La presse lue par l’Agitateur : Sanctions au PDG et crise à l’horizon

vendredi 15 février 2019 Speciales


Le 7 février dernier, le Parti démocratique gabonais (PDG) a exclu de ses rangs, une quarantaine de militants-cadres pour « intelligence avec l’adversaire », lors des élections des conseils départementaux et municipaux le 3 du même mois. D’autres dont une ministre en fonction ont reçu des blâmes avec « inscription au dossier ». Dans la presse locale, il n’y a pas de doute, ces exclusions vont provoquer une nouvelle crise au sein du parti jadis de masses après celle de 2016, avec un grossissement certain des bancs de l’opposition.

« Les résultats des élections des membres des bureaux des conseils municipaux et départementaux ont révélé que dans bon nombre de localités, les conseillers locaux du parti au pouvoir ont été en intelligence avec leurs adversaires  », relate Gabon matin. «  Les alliances contre nature, le vote contre les candidats investis par le parti, malgré les consignes de vote données par le secrétariat exécutif de cette formation politique », bref conclut le journal gouvernemental, « cette dynamique, couronnée par l’exclusion de ces 43 militants par la commission permanente de discipline de cette formation politique, démontre que le PDG constitue véritablement et réellement un sac d’arachides qui est rongé de l’intérieur ».

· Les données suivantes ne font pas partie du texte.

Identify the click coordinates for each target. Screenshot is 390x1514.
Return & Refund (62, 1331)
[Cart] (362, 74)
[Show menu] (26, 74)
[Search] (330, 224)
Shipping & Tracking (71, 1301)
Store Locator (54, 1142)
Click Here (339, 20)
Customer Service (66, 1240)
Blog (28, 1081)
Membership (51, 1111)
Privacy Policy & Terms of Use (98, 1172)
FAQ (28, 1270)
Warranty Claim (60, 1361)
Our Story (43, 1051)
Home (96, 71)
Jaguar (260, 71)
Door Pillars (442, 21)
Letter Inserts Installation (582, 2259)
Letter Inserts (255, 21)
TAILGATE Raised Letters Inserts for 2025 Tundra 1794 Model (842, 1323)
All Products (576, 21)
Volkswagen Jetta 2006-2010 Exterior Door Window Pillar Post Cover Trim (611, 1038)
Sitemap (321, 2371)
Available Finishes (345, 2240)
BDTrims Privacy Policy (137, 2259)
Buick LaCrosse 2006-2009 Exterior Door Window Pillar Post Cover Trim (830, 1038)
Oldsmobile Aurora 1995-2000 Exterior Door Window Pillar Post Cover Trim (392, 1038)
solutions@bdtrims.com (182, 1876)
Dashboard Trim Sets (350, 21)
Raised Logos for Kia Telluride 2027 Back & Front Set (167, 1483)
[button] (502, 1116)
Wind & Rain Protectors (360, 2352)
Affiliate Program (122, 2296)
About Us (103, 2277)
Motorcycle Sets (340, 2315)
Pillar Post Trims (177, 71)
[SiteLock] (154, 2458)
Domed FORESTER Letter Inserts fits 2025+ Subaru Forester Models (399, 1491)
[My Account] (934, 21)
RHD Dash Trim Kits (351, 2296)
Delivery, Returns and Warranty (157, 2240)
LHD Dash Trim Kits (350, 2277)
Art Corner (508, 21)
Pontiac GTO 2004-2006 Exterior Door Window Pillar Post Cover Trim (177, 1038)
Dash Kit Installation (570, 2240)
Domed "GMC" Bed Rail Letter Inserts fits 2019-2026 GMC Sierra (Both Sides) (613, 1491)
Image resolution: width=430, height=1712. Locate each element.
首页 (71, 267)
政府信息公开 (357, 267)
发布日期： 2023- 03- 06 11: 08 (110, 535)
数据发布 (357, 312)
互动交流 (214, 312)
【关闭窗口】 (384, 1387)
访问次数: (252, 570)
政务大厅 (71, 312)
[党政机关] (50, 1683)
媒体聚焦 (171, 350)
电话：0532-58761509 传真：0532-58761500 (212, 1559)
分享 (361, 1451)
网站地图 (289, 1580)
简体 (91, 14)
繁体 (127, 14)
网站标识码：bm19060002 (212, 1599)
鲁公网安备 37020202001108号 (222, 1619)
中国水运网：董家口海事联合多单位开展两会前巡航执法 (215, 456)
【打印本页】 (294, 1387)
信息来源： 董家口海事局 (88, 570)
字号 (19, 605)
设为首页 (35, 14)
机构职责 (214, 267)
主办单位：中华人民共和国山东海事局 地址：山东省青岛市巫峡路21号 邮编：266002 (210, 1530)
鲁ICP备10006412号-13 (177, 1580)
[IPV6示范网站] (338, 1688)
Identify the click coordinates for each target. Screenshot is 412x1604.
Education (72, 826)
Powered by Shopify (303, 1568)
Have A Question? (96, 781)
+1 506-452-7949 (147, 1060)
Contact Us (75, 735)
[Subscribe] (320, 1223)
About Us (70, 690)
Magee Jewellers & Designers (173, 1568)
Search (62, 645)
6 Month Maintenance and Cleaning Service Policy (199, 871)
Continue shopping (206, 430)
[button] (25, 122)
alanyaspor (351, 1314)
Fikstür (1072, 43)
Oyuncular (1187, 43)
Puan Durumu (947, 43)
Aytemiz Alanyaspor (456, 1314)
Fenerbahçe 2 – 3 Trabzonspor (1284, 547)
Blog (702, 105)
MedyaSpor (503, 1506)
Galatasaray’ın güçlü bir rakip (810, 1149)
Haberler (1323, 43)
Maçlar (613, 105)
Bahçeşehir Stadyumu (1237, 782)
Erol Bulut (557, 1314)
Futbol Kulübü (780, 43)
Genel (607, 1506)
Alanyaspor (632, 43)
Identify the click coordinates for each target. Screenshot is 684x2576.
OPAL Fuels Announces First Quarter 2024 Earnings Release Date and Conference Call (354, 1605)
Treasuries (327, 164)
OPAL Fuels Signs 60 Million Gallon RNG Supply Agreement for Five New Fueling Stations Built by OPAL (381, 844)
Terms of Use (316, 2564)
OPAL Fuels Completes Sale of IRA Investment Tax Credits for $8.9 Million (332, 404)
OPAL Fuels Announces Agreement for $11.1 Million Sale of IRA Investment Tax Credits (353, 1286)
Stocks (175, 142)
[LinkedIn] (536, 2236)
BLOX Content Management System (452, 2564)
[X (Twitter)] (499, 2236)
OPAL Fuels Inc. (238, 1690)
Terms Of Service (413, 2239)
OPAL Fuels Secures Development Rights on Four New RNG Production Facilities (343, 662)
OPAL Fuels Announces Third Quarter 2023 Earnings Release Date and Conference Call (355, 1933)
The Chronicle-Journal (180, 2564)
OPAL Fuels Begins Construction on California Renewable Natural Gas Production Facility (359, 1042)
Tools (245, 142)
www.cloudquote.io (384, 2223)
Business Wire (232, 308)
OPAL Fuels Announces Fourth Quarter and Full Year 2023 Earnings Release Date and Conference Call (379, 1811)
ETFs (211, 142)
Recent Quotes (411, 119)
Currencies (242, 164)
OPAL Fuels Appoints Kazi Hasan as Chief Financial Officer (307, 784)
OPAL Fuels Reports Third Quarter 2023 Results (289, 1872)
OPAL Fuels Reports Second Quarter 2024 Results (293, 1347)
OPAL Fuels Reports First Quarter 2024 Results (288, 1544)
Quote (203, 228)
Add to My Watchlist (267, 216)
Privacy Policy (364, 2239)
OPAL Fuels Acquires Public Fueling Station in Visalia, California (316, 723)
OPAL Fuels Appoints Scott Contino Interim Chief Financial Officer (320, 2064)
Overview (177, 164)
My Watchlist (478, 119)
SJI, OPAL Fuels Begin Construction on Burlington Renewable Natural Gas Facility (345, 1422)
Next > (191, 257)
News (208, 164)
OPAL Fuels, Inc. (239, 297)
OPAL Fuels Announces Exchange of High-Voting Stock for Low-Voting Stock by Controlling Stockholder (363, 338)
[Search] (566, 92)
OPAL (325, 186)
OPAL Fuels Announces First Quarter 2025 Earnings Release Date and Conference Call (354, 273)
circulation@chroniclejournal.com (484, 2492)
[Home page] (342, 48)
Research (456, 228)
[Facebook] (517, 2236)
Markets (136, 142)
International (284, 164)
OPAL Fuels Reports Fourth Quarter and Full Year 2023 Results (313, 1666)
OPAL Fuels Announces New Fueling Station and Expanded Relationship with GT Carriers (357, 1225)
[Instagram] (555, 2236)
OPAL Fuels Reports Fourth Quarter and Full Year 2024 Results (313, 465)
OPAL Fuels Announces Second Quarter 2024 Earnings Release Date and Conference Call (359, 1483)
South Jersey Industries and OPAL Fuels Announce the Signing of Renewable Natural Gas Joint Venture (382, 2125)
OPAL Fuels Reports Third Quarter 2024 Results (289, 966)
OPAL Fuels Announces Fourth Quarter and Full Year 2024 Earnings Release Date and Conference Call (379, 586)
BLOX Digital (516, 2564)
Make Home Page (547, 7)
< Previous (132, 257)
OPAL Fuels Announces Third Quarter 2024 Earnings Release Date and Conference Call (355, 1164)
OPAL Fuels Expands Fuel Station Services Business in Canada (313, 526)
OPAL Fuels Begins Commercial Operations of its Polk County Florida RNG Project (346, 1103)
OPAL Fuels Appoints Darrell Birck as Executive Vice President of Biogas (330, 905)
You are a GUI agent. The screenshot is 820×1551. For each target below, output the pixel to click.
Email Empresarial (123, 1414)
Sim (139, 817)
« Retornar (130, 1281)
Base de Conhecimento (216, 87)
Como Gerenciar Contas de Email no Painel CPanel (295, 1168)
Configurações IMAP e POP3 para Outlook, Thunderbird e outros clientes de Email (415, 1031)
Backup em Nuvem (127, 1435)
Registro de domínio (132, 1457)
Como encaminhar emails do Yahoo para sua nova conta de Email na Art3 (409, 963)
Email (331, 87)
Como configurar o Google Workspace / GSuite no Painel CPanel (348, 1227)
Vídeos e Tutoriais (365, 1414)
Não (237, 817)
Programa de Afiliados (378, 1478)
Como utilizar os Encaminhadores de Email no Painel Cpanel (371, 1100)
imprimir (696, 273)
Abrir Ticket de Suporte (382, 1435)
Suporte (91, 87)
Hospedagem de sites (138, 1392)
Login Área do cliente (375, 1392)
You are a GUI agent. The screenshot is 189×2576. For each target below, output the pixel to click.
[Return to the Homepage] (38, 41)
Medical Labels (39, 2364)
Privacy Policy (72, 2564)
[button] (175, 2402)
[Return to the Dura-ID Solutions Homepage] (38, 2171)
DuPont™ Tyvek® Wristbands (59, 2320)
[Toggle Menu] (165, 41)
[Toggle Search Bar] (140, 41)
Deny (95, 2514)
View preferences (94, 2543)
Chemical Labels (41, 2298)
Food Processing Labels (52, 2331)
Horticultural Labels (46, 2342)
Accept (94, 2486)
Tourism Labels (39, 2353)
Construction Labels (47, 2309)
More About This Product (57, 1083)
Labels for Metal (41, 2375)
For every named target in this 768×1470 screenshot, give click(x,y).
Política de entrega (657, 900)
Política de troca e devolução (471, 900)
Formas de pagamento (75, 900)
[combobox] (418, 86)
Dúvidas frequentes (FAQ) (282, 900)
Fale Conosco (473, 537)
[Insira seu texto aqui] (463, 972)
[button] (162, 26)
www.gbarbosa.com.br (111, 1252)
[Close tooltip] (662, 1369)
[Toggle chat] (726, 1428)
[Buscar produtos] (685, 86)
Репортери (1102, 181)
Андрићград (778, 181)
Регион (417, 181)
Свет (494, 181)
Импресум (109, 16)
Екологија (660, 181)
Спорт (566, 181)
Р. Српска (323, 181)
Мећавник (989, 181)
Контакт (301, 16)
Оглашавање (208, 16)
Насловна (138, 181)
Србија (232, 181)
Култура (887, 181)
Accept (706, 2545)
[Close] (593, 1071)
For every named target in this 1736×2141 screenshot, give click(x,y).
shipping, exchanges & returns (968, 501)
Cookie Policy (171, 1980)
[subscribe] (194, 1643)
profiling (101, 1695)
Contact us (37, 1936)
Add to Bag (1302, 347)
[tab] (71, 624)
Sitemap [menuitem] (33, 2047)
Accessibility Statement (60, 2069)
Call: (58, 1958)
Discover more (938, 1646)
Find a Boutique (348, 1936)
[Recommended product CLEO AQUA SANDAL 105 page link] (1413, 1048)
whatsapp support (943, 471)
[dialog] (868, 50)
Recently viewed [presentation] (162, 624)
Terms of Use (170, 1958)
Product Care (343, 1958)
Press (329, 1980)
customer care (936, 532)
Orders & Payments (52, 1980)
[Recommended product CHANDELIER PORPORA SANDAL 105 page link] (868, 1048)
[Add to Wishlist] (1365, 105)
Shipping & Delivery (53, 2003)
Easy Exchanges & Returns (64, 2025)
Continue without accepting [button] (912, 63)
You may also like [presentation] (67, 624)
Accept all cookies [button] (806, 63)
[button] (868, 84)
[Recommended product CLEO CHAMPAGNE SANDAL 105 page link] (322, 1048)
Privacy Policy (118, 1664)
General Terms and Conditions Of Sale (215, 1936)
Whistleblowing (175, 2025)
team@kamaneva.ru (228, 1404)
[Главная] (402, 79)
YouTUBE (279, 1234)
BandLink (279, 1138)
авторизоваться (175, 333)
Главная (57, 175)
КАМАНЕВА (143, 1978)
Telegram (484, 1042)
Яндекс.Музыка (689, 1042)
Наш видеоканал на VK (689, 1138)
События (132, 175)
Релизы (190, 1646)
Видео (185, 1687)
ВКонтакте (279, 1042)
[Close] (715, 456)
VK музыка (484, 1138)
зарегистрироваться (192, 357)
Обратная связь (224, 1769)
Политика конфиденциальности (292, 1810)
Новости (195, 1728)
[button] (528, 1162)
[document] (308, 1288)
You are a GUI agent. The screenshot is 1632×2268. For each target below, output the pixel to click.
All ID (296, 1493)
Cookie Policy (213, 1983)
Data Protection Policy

Exclusion et règlements de comptes

« Le PDG renoue avec ses vieilles méthodes  », s’exclame Le Mbandja qui cite entre autres les « sanctions de militants et cadres du pays qui osent, en interne, émettre des réserves souvent justes et légitimes face à des placements (candidatures locales et législatives) non voulus par la base mais dictés par le copinage et le clientélisme au goût du jour à Louis, siège national du parti  ».
«  On se croirait à l’ère soviétique dans les années 1930  », poursuit l’hebdomadaire proche de l’opposition. « En une semaine, le parti est secoué. La base, dans plusieurs localités du PDG, fait savoir à la hiérarchie de Louis son étonnement face à des mesures aussi graves infligées en toute facilité pour humilier des camarades dont les états de service au sein du parti dans leurs contrées, sont plutôt dignes d’éloges  ». Selon Le Mbandja, il s’agit là «  de mesures iniques qui pourront par contre grossir des rangs dans une certaine opposition ».

Biyoghe Mba frappé en plein cœur

C’est un peu le résumé du journal Le Temps qui rapporte que le plus meurtri par ces sanctions disciplinaires reste l’ancien premier ministre, Paul Biyoghe Mba, dont la plupart des proches y compris une de ses « dulcinées  » élue député en octobre dernier, Joséphine Andème Manfoumbi, ne devrait plus siéger à l’Assemblée nationale puisque désormais exclue des rangs du PDG. Le Temps qui cite également « Paulin Mba Biyoghe et Justin Essono Ondo, fils et neveux de Biyoghe Mba  », affirme qu’il s’agit là d’un affront lancé à l’ancien ministre des Affaires sociales.

«  Paul Biyoghe Mba », s’interroge l’hebdomadaire, « parviendra-t-il à remonter la pente après une telle avarie subie par les siens ? « Aux yeux de tous et il le sait sans doute, ce n’est pas une couleuvre qu’il a avalée. Plutôt un boa ». Car, explique Le Temps, «  la décision prise par le parti pour sanctionner ses intimes, dont une de ses épouses pour « acte d’indiscipline et incitation à une candidature dissidente, intervient après une longue série de désillusions qui datent de la fin de son séjour à la primature ».